#### The input ####

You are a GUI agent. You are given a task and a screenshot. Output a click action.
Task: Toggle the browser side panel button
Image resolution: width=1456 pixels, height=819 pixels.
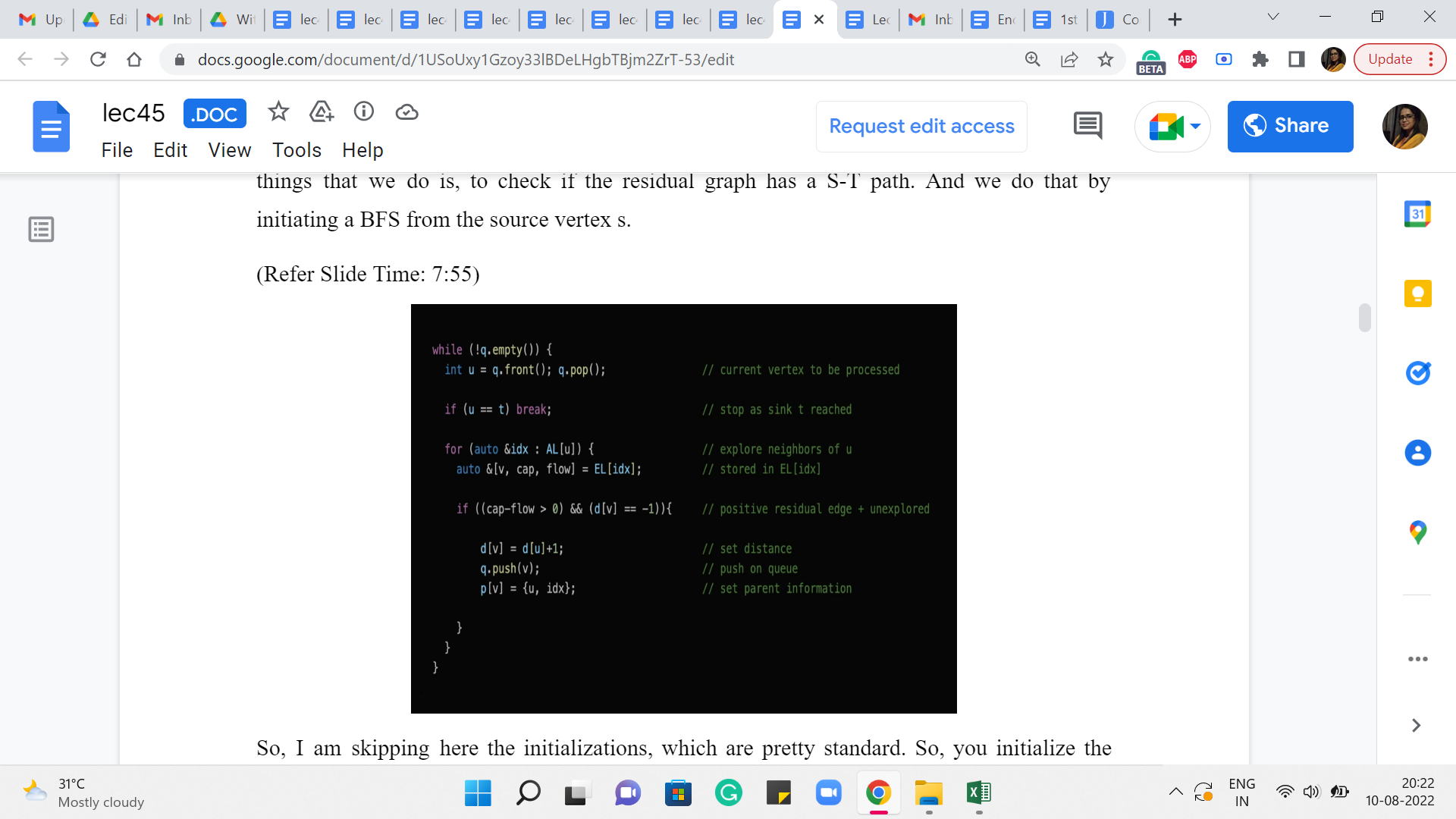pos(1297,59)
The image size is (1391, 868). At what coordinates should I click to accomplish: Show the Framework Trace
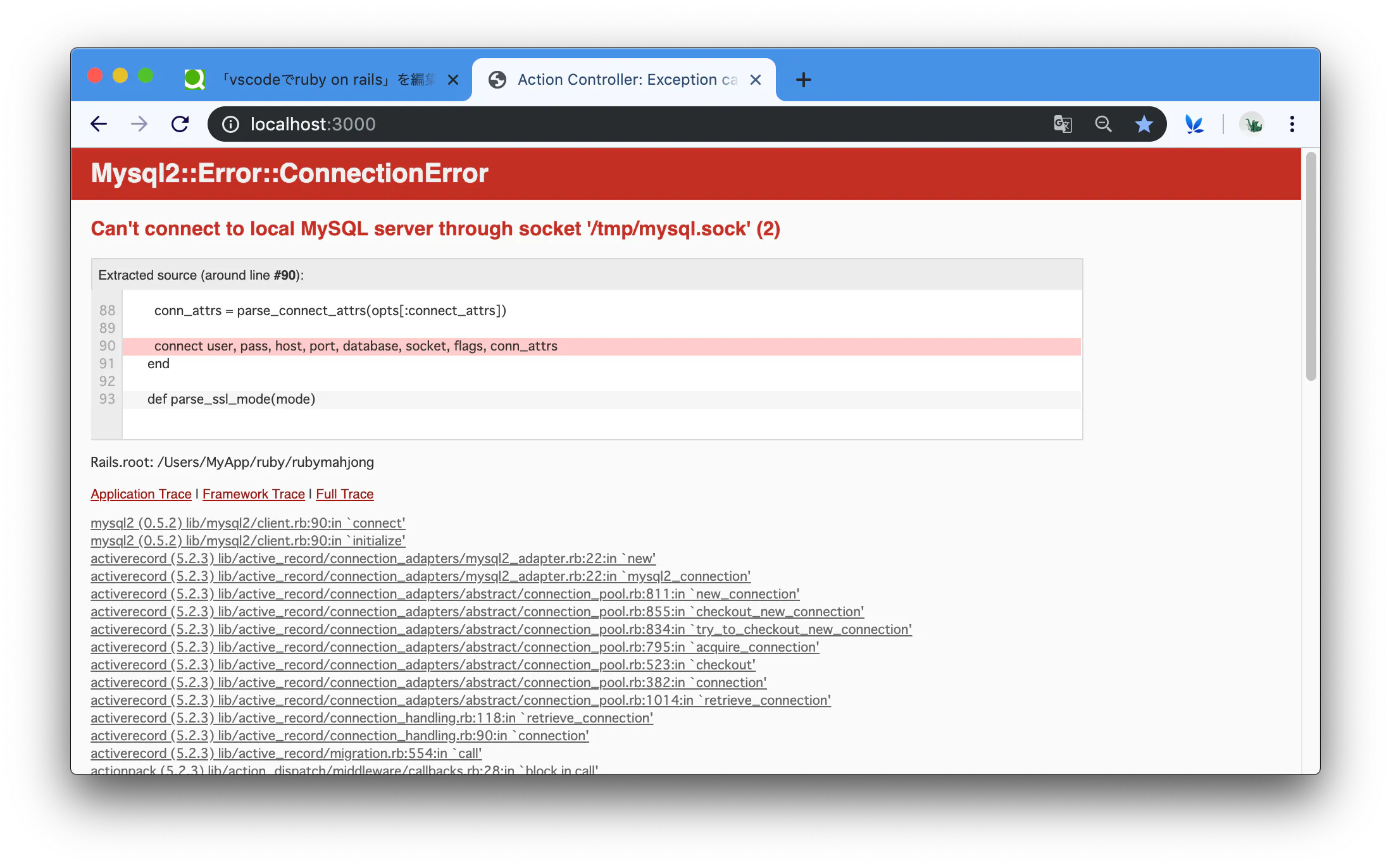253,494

####

## Problem
Retype the data word for word and keep the pictures out of it.

## Task solution
You are a GUI agent. You are given a task and a screenshot. Output a click action.
Task: Toggle the browser side panel button
Image resolution: width=1456 pixels, height=819 pixels.
pos(1297,59)
The image size is (1391, 868). At what coordinates should I click to accomplish: Show the Framework Trace
253,494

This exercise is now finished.